That's a dependency. Now you need to remember to have that kit with you. This is like solving the short battery life in phones with a portable battery charger. You still have to remember to charge the charger beforehand and bring it with you. Small kits are easy to lose sight of that by the time you need them so you don't know where they are.

Tubeless tires are sadly not compatible with most bikes. I am not trying to be downer, this is just my experience (losing the kit and finding out that the bike I bought is not compatible with tubeless tires). I do agree though that bikes are definitely the way to go. But I wouldn't rely on them too much, especially on the electric components. Humans have a tendency to aim for convenience above all and being stranded in the middle of nowhere with dead phone and a bike with a dead battery in winter is not fun



People have been stashing a puncture repair kit in a small saddle bag since the nineteenth century. The kit just sits there until it is needed, potentially for years. To depict this as a big stress and risk is a real reach.
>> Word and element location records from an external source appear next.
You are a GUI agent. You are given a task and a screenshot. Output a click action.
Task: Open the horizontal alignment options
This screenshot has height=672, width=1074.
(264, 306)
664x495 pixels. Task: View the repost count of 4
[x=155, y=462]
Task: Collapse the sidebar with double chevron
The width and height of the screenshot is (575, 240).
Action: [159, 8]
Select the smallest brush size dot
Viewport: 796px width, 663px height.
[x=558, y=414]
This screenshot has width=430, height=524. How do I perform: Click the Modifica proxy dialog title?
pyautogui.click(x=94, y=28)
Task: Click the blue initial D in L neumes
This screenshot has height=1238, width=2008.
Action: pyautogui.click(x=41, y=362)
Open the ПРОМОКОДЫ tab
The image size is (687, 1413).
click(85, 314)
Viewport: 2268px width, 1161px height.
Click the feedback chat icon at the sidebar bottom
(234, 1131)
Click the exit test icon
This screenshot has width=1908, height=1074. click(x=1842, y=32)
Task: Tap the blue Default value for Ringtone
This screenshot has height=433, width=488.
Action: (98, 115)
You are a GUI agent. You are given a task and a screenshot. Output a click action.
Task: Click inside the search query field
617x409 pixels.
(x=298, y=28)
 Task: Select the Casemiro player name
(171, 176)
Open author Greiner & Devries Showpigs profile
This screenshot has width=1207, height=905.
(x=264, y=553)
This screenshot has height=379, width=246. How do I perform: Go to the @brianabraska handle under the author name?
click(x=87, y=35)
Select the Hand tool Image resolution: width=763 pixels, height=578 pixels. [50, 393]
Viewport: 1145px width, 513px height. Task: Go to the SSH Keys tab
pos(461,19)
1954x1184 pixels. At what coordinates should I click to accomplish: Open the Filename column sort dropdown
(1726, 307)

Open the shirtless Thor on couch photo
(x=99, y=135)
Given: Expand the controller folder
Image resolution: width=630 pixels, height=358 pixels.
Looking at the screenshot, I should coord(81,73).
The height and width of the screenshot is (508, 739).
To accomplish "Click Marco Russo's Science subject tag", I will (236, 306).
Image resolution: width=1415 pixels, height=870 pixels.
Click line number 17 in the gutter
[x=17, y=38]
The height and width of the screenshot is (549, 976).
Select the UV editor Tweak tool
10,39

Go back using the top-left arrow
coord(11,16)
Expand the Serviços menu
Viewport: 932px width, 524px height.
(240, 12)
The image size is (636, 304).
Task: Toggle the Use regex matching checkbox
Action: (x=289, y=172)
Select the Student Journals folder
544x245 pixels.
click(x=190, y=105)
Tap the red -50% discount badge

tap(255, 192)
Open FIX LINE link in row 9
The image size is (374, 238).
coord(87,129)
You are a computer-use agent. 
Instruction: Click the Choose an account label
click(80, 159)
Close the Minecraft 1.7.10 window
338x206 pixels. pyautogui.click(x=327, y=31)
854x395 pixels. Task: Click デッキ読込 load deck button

> To depict this as a big stress and risk is a real reach.

Yet here we are, living in a world where most parents would NOT let their kids travel around unsupervised even though it has been going on for longer than the 19th century. People have also been making fires for far longer than that. Both of these are depicted as big risks. You might find it a real reach or not but the overall point is that we don't live in a 19th century world anymore and our worldview is for better or worse different.

Try ask parents who can't barely make ends meet to get a puncture repair kit for their kid. You know the kit will be a cheap 5 star rated one from Amazon/Temu and the second it gets needed it won't work as it is meant to. This is reality


Man, your post is just so out of touch. Puncture-repair kits are cheap, you can find them from hardware stores for just a couple of euro even in countries seen as expensive. And those kits work just fine regardless of how cheap they are, because the tech is so simple and unchanged since a century ago: rubber patch, chunk of metal to work as a tire lever, tiny piece of sandpaper or other abrasive, rubber cement. As long as that rubber-cement tube stays unopened, that kit will last years inside a saddle bag.

I spend a lot of time traveling the world by bicycle (hence the HN username), and I have bought cheap Chinese puncture-repair kits around the developing world, whether in China itself, Central Asia, or Sub-Saharan Africa. They have always served me fine.


> That's a dependency. Now you need to remember to have that kit with you.

You put it on the bike and don’t worry about it. This is less onerous than remembering your bus pass or cars keys.